--- Exercise inputs ---

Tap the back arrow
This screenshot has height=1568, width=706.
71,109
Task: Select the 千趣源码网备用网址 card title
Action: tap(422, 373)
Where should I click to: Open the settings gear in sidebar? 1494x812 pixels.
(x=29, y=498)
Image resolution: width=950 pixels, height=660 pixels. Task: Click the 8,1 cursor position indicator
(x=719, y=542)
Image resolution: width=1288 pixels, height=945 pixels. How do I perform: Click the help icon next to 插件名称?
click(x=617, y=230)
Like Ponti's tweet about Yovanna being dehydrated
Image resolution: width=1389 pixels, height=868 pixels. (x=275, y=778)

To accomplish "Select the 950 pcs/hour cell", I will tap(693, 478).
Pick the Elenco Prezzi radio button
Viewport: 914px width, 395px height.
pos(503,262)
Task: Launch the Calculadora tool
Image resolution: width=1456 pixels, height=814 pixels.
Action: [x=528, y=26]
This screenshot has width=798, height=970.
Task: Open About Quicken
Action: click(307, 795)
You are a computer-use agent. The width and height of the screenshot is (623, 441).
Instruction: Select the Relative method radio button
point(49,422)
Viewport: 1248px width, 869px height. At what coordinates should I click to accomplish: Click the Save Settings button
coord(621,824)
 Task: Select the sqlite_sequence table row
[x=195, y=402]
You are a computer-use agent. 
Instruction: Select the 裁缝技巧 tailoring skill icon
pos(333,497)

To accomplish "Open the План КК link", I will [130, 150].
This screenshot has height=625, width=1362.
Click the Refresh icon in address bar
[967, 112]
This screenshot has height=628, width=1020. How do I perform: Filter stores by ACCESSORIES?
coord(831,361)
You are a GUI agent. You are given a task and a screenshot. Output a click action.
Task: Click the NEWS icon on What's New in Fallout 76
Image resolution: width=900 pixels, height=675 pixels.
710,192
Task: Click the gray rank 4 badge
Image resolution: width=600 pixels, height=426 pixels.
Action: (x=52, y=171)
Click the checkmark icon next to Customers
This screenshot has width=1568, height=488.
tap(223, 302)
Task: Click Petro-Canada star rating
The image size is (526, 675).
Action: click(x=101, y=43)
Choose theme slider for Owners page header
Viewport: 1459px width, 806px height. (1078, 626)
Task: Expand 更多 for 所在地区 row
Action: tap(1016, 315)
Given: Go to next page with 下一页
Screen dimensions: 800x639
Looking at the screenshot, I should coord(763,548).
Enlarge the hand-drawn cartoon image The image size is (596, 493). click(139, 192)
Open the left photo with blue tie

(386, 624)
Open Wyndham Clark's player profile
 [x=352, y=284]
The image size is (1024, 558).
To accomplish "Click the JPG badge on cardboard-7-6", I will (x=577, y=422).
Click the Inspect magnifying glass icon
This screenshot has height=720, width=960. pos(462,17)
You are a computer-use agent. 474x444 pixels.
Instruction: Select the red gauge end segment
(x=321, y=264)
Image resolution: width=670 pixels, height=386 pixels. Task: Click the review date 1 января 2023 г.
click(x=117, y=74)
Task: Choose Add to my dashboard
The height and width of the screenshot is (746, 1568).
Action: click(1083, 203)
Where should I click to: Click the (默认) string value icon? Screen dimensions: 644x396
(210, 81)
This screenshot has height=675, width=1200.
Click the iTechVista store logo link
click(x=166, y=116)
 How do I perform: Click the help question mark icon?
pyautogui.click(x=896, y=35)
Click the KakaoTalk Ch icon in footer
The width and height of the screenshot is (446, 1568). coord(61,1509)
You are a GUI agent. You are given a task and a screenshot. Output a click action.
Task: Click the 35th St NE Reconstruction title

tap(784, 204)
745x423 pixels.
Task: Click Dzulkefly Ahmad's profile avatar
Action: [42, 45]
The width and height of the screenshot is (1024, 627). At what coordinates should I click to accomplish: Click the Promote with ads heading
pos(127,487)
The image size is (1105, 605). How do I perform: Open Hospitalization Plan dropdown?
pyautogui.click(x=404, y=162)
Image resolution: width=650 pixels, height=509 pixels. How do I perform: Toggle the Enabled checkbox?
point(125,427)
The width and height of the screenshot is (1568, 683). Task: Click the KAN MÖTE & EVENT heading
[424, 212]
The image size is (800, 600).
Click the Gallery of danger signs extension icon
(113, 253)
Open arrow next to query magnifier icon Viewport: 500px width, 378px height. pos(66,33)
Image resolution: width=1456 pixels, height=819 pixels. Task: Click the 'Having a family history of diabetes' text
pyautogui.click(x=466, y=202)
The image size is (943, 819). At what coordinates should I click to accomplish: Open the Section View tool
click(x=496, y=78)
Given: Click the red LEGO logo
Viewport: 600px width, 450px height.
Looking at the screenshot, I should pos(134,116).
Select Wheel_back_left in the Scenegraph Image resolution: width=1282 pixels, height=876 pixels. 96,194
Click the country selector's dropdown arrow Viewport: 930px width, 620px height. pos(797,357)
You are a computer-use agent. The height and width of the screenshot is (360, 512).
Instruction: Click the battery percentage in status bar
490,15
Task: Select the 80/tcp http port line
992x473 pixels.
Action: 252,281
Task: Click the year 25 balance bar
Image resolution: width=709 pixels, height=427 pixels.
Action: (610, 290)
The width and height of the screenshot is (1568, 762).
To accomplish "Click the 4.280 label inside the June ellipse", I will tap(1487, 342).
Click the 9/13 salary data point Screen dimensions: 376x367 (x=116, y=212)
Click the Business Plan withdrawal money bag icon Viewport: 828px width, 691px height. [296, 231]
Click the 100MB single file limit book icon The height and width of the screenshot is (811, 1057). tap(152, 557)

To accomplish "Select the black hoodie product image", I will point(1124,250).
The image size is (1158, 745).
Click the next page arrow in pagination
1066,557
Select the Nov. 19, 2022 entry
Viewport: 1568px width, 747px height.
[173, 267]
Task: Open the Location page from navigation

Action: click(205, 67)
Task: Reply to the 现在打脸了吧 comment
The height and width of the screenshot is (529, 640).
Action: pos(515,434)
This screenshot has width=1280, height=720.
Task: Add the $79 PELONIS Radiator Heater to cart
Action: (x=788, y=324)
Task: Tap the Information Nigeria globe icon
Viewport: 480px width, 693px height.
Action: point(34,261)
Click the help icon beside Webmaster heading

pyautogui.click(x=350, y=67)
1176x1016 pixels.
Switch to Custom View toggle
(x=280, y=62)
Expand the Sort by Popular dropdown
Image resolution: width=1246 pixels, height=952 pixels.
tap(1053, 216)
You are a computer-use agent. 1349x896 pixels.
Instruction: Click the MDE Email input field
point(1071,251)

---

§ **Exercise description**
Reproduce the lines from the one containing "Click the 9/13" to the end of the entries, keeping both ends and adding nothing.

§ **Reply to the task**
Click the 9/13 salary data point Screen dimensions: 376x367 (x=116, y=212)
Click the Business Plan withdrawal money bag icon Viewport: 828px width, 691px height. [296, 231]
Click the 100MB single file limit book icon The height and width of the screenshot is (811, 1057). tap(152, 557)

To accomplish "Select the black hoodie product image", I will point(1124,250).
The image size is (1158, 745).
Click the next page arrow in pagination
1066,557
Select the Nov. 19, 2022 entry
Viewport: 1568px width, 747px height.
[173, 267]
Task: Open the Location page from navigation

Action: click(205, 67)
Task: Reply to the 现在打脸了吧 comment
The height and width of the screenshot is (529, 640).
Action: pos(515,434)
This screenshot has width=1280, height=720.
Task: Add the $79 PELONIS Radiator Heater to cart
Action: (x=788, y=324)
Task: Tap the Information Nigeria globe icon
Viewport: 480px width, 693px height.
Action: point(34,261)
Click the help icon beside Webmaster heading

pyautogui.click(x=350, y=67)
1176x1016 pixels.
Switch to Custom View toggle
(x=280, y=62)
Expand the Sort by Popular dropdown
Image resolution: width=1246 pixels, height=952 pixels.
tap(1053, 216)
You are a computer-use agent. 1349x896 pixels.
Instruction: Click the MDE Email input field
point(1071,251)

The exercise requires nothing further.